Both fertile and reverential, the sounds the players sent out into this tomb become anointed with particularly long and rich reverb trails that float, linger and layer in the space. For the first two pieces Maja Ratkje’s cool, controlled voice is born aloft on gentle suspensions from Wesseltoft’s accordion, organ and harmonium, Norment’s glass armonica and Galåen’s zither, instruments seemingly chosen for their sumptuous long tones. The confluence of their extending chords resonate and writhe to remind of some of the Indian raga-inspired works of the West Coast’s Terry Riley, Henry Flynt and particularly the more recent performances from Catherine Christer Hennix, also released by Important Records.
The last half of of the disk is taken up by the half-hour piece, ‘Afterglow’, in one simple word perfectly describing the magical effect the venue had on the sounds. Distorting perceptions of time, the lengthy, droning tones go beyond their hitherto mysterious, cool charm to become unnervingly fervent, while Ratkje sounds at her most possessed to conclude an astonishing, transformative work that manages to be both foreboding and joyful.
Hour House – Chiltern
(Penultimate Press)
On Chiltern, Melbourne’s Mark Leacy and Sam Kenna take an ambulatory survey of North Eastern Victoria’s valleys, rivers, parks and creeks – sites significant to the area’s gold mining heritage from the 19th century. But far from a straightforward, historical narrative, Hour House instead maps a new sound world that is oblique and surreal.
At first, the titles might have you thinking otherwise: ‘Brick Kiln’, ‘The Ovens’ and ‘Magenta Mine’ give the expectation of documentary-style field recordings, but the experience is dramatically different. Chiltern proceeds like a psychogeographic ghost story, mixing what we have been led to guess is the industrious sounds of old – the shuffle of minecart tracks, the whine of rusty mechanics – with ancient and modern musical cues – from ritualistic incantations and horns to simmering guitar textures and trembling synth streaks.
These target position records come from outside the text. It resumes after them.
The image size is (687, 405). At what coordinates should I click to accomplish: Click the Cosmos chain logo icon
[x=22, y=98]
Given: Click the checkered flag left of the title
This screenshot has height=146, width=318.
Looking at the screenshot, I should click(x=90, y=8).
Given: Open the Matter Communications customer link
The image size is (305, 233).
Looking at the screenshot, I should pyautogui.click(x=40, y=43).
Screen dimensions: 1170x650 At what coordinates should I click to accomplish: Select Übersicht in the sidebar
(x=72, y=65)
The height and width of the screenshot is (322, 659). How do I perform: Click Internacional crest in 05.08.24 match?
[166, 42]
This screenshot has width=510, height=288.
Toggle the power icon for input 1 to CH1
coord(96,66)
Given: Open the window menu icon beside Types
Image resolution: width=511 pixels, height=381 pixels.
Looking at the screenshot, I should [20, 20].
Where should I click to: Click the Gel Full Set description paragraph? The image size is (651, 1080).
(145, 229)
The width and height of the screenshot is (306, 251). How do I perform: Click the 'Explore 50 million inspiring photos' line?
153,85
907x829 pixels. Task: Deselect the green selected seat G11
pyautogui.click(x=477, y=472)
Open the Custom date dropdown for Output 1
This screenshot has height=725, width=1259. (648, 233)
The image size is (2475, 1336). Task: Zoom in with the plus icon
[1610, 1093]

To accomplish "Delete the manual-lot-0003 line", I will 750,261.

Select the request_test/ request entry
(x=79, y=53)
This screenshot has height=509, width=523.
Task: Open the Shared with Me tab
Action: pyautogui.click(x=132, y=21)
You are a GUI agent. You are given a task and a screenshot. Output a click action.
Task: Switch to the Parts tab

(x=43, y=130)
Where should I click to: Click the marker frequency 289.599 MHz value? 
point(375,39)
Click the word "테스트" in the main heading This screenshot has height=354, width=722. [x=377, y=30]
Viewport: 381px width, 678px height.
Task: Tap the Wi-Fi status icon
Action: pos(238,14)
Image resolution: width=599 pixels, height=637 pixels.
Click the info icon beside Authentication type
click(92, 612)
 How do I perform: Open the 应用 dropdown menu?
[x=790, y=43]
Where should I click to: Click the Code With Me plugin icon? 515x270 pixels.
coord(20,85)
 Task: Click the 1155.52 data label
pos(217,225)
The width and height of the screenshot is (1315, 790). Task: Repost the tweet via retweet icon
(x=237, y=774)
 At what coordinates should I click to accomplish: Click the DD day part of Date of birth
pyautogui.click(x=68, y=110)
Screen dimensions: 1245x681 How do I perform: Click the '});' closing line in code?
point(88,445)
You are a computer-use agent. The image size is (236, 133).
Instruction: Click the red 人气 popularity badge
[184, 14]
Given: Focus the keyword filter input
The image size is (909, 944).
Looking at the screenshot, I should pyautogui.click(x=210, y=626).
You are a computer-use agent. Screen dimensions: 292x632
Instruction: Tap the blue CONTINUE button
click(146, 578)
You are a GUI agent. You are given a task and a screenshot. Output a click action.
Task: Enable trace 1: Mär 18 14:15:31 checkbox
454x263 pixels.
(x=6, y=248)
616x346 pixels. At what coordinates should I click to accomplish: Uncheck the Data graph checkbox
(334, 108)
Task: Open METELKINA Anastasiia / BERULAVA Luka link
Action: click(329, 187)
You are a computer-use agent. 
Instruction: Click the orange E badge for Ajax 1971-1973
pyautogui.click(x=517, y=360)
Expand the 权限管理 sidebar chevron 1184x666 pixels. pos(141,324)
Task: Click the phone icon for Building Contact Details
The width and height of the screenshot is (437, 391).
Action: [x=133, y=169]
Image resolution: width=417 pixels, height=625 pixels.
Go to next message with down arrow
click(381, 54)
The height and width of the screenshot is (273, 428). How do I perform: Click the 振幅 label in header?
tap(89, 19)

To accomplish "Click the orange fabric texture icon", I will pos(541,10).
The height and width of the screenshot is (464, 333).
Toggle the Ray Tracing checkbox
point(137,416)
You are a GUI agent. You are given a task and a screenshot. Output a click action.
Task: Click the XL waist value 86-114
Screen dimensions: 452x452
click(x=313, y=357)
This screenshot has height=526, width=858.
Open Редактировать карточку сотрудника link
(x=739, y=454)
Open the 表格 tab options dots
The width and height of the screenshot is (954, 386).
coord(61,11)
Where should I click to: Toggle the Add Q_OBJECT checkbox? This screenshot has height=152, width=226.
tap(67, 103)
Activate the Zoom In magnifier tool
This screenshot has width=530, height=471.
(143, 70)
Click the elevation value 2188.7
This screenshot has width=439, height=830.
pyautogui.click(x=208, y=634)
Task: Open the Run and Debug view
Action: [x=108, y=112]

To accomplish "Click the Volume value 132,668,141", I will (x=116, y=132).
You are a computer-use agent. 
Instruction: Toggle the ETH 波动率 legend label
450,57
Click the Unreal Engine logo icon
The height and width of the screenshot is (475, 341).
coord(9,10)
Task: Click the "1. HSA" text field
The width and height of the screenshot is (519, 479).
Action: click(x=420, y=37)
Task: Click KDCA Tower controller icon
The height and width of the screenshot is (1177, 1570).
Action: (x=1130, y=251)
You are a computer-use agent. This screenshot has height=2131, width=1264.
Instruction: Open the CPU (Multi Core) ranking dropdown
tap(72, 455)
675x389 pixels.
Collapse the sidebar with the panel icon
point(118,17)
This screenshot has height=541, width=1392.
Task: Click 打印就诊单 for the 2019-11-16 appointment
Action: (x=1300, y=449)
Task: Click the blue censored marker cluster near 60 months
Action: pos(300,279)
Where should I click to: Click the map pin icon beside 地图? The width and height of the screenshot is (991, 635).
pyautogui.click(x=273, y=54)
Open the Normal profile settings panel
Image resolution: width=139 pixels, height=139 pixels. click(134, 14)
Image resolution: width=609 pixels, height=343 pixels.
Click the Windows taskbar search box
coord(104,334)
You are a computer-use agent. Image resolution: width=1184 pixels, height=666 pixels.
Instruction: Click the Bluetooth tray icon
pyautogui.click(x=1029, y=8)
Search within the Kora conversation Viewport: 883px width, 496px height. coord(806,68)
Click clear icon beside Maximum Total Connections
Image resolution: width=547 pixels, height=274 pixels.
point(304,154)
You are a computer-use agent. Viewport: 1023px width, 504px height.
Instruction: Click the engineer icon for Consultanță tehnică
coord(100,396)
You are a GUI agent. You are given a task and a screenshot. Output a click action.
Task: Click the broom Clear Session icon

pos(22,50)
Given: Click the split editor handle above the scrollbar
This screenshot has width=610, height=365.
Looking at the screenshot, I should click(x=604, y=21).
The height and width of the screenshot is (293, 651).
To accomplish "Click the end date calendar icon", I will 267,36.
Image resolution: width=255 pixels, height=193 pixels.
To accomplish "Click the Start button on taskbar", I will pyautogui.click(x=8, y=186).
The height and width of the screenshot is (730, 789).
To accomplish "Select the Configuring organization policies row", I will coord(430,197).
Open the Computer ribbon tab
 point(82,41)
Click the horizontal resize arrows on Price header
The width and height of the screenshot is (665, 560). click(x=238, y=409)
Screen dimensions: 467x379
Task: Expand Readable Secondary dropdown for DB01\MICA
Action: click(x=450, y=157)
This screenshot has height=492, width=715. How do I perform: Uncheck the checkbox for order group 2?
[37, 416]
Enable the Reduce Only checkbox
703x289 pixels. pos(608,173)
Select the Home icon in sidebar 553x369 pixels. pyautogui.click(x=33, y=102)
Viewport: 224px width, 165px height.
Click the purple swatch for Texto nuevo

Melodic passages regularly emerge out of this confusion, like Kenna’s fluttering koto-like layers and tentative voice on ‘Magenta Mine’, reminiscent of the soft but sorely poised modes of Labradford, or ‘Violet Town’s earthy, contemplative bowed tones that add emotive context to the preceding splashes, drags and clunks of workmanlike scenes.
Due to its initially bewildering flux, Chiltern improves with repeat listens as ones ears become accustomed to Hour House’s idiosyncratic praxis that produces a haunting balance of location and disorientation.
Liberez – All Tense Now Lax
(Nightschool Records)
While the revolving, intriguing parade of noises, hisses and scrapes, generously smeared across Liberez’ previous two albums are still a key ingredient on All Tense Now Lax, the focus seems to have changed to rhythm. The unusual interplay between "main orchestrator" John Hannon’s violin and the propulsions from percussionist Pete Wilkins creates a kind of dance music, but neither electronic nor clubbable.
In fact, the sound is a highly elusive one, seeming to be at once a live jam and a studio-brewed collage. The instruments can sound bootleg raw – the percussion sometimes primitive, the violin oftentimes frenzied, but blended with Nina Bosnic’s deliriously processed vocals and the aforementioned samples of sonic detritus, the effect is dreamlike; or, perhaps more accurately, the feeling when trying to distinguish between real and dreamt memories following a night of intoxication.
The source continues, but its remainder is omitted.